**Task details:** Below are records. Return each one exactly as written.

** Extracted material follows **

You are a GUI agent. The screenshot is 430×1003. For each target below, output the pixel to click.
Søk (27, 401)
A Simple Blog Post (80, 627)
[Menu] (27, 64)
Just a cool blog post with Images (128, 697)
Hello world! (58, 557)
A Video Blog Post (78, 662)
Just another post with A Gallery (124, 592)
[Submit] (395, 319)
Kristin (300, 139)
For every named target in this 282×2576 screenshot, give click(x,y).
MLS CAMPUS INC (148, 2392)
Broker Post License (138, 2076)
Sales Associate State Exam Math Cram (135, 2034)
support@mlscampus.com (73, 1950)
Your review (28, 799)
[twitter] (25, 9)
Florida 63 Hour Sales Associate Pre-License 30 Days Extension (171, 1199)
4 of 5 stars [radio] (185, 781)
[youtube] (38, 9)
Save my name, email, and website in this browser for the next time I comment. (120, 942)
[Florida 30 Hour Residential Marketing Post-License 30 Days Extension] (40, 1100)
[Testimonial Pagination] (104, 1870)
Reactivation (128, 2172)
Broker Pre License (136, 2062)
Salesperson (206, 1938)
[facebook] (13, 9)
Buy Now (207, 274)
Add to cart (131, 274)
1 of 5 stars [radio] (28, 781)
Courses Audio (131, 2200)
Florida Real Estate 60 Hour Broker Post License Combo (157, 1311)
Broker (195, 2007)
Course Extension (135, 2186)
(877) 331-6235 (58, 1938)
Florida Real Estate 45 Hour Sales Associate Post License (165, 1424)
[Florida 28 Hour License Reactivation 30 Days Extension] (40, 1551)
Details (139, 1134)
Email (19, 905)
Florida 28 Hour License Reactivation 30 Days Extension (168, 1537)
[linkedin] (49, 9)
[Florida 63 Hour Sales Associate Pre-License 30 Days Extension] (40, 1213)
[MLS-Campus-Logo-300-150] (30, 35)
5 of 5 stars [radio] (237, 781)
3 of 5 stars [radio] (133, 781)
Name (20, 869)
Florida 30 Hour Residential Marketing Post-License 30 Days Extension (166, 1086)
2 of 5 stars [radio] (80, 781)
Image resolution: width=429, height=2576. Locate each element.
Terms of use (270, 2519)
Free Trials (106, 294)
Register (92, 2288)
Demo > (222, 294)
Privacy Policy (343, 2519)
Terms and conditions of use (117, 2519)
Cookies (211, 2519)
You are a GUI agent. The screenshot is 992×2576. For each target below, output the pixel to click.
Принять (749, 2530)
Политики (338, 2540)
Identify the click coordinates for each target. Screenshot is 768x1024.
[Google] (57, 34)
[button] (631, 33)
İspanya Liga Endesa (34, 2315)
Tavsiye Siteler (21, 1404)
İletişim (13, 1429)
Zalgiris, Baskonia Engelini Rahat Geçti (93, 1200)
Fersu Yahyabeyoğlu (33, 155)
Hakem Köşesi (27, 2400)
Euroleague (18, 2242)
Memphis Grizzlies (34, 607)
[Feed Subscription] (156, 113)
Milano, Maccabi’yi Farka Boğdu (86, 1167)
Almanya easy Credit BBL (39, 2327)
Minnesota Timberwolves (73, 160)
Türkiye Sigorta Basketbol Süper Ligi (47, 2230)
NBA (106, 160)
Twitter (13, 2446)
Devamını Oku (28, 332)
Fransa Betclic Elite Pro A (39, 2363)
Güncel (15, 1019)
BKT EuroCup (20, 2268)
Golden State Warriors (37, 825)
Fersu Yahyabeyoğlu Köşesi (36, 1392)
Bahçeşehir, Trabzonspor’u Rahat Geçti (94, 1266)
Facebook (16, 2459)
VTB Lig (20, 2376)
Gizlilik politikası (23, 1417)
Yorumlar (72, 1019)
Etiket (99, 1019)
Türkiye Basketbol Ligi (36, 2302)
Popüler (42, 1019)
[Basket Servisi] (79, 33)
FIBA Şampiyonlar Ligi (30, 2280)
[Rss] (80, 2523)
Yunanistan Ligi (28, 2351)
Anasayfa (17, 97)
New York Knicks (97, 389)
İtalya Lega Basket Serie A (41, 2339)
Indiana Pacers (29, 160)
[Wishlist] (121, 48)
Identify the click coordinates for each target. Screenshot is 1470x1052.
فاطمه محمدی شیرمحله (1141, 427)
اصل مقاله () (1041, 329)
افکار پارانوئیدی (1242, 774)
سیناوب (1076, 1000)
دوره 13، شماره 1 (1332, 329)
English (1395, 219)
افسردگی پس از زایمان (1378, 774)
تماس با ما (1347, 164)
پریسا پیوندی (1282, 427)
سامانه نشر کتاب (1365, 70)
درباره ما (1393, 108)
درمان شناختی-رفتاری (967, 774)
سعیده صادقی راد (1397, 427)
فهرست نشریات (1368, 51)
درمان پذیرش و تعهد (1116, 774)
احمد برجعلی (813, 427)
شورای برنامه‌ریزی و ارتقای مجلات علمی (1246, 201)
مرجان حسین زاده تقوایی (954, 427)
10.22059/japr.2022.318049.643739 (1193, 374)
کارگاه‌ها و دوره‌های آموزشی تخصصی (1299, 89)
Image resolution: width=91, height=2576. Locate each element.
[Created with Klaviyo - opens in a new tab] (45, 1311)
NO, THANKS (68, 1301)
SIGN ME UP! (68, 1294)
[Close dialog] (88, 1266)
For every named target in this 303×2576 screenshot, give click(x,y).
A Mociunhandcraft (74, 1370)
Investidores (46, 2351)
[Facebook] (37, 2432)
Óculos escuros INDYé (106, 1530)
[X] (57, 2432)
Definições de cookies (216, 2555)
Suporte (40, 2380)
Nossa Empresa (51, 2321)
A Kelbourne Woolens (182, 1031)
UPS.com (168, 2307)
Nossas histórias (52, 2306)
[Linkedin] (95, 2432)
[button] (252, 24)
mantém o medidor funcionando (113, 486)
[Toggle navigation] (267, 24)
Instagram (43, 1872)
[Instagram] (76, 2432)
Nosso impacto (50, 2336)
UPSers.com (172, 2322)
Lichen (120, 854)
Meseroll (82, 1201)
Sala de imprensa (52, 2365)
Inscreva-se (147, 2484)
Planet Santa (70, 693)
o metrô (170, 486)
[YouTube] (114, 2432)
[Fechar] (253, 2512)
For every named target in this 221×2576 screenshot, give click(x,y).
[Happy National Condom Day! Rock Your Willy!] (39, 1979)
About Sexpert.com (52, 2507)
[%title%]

** End of Extracted material **

**Response to the exercise:**
You are a GUI agent. The screenshot is 430×1003. For each target below, output the pixel to click.
Søk (27, 401)
A Simple Blog Post (80, 627)
[Menu] (27, 64)
Just a cool blog post with Images (128, 697)
Hello world! (58, 557)
A Video Blog Post (78, 662)
Just another post with A Gallery (124, 592)
[Submit] (395, 319)
Kristin (300, 139)
For every named target in this 282×2576 screenshot, give click(x,y).
MLS CAMPUS INC (148, 2392)
Broker Post License (138, 2076)
Sales Associate State Exam Math Cram (135, 2034)
support@mlscampus.com (73, 1950)
Your review (28, 799)
[twitter] (25, 9)
Florida 63 Hour Sales Associate Pre-License 30 Days Extension (171, 1199)
4 of 5 stars [radio] (185, 781)
[youtube] (38, 9)
Save my name, email, and website in this browser for the next time I comment. (120, 942)
[Florida 30 Hour Residential Marketing Post-License 30 Days Extension] (40, 1100)
[Testimonial Pagination] (104, 1870)
Reactivation (128, 2172)
Broker Pre License (136, 2062)
Salesperson (206, 1938)
[facebook] (13, 9)
Buy Now (207, 274)
Add to cart (131, 274)
1 of 5 stars [radio] (28, 781)
Courses Audio (131, 2200)
Florida Real Estate 60 Hour Broker Post License Combo (157, 1311)
Broker (195, 2007)
Course Extension (135, 2186)
(877) 331-6235 (58, 1938)
Florida Real Estate 45 Hour Sales Associate Post License (165, 1424)
[Florida 28 Hour License Reactivation 30 Days Extension] (40, 1551)
Details (139, 1134)
Email (19, 905)
Florida 28 Hour License Reactivation 30 Days Extension (168, 1537)
[linkedin] (49, 9)
[Florida 63 Hour Sales Associate Pre-License 30 Days Extension] (40, 1213)
[MLS-Campus-Logo-300-150] (30, 35)
5 of 5 stars [radio] (237, 781)
3 of 5 stars [radio] (133, 781)
Name (20, 869)
Florida 30 Hour Residential Marketing Post-License 30 Days Extension (166, 1086)
2 of 5 stars [radio] (80, 781)
Image resolution: width=429, height=2576. Locate each element.
Terms of use (270, 2519)
Free Trials (106, 294)
Register (92, 2288)
Demo > (222, 294)
Privacy Policy (343, 2519)
Terms and conditions of use (117, 2519)
Cookies (211, 2519)
You are a GUI agent. The screenshot is 992×2576. For each target below, output the pixel to click.
Принять (749, 2530)
Политики (338, 2540)
Identify the click coordinates for each target. Screenshot is 768x1024.
[Google] (57, 34)
[button] (631, 33)
İspanya Liga Endesa (34, 2315)
Tavsiye Siteler (21, 1404)
İletişim (13, 1429)
Zalgiris, Baskonia Engelini Rahat Geçti (93, 1200)
Fersu Yahyabeyoğlu (33, 155)
Hakem Köşesi (27, 2400)
Euroleague (18, 2242)
Memphis Grizzlies (34, 607)
[Feed Subscription] (156, 113)
Milano, Maccabi’yi Farka Boğdu (86, 1167)
Almanya easy Credit BBL (39, 2327)
Minnesota Timberwolves (73, 160)
Türkiye Sigorta Basketbol Süper Ligi (47, 2230)
NBA (106, 160)
Twitter (13, 2446)
Devamını Oku (28, 332)
Fransa Betclic Elite Pro A (39, 2363)
Güncel (15, 1019)
BKT EuroCup (20, 2268)
Golden State Warriors (37, 825)
Fersu Yahyabeyoğlu Köşesi (36, 1392)
Bahçeşehir, Trabzonspor’u Rahat Geçti (94, 1266)
Facebook (16, 2459)
VTB Lig (20, 2376)
Gizlilik politikası (23, 1417)
Yorumlar (72, 1019)
Etiket (99, 1019)
Türkiye Basketbol Ligi (36, 2302)
Popüler (42, 1019)
[Basket Servisi] (79, 33)
FIBA Şampiyonlar Ligi (30, 2280)
[Rss] (80, 2523)
Yunanistan Ligi (28, 2351)
Anasayfa (17, 97)
New York Knicks (97, 389)
İtalya Lega Basket Serie A (41, 2339)
Indiana Pacers (29, 160)
[Wishlist] (121, 48)
Identify the click coordinates for each target. Screenshot is 1470x1052.
فاطمه محمدی شیرمحله (1141, 427)
اصل مقاله () (1041, 329)
افکار پارانوئیدی (1242, 774)
سیناوب (1076, 1000)
دوره 13، شماره 1 (1332, 329)
English (1395, 219)
افسردگی پس از زایمان (1378, 774)
تماس با ما (1347, 164)
پریسا پیوندی (1282, 427)
سامانه نشر کتاب (1365, 70)
درباره ما (1393, 108)
درمان شناختی-رفتاری (967, 774)
سعیده صادقی راد (1397, 427)
فهرست نشریات (1368, 51)
درمان پذیرش و تعهد (1116, 774)
احمد برجعلی (813, 427)
شورای برنامه‌ریزی و ارتقای مجلات علمی (1246, 201)
مرجان حسین زاده تقوایی (954, 427)
10.22059/japr.2022.318049.643739 (1193, 374)
کارگاه‌ها و دوره‌های آموزشی تخصصی (1299, 89)
Image resolution: width=91, height=2576. Locate each element.
[Created with Klaviyo - opens in a new tab] (45, 1311)
NO, THANKS (68, 1301)
SIGN ME UP! (68, 1294)
[Close dialog] (88, 1266)
For every named target in this 303×2576 screenshot, give click(x,y).
A Mociunhandcraft (74, 1370)
Investidores (46, 2351)
[Facebook] (37, 2432)
Óculos escuros INDYé (106, 1530)
[X] (57, 2432)
Definições de cookies (216, 2555)
Suporte (40, 2380)
Nossa Empresa (51, 2321)
A Kelbourne Woolens (182, 1031)
UPS.com (168, 2307)
Nossas histórias (52, 2306)
[Linkedin] (95, 2432)
[button] (252, 24)
mantém o medidor funcionando (113, 486)
[Toggle navigation] (267, 24)
Instagram (43, 1872)
[Instagram] (76, 2432)
Nosso impacto (50, 2336)
UPSers.com (172, 2322)
Lichen (120, 854)
Meseroll (82, 1201)
Sala de imprensa (52, 2365)
Inscreva-se (147, 2484)
Planet Santa (70, 693)
o metrô (170, 486)
[YouTube] (114, 2432)
[Fechar] (253, 2512)
For every named target in this 221×2576 screenshot, give click(x,y).
[Happy National Condom Day! Rock Your Willy!] (39, 1979)
About Sexpert.com (52, 2507)
[%title%]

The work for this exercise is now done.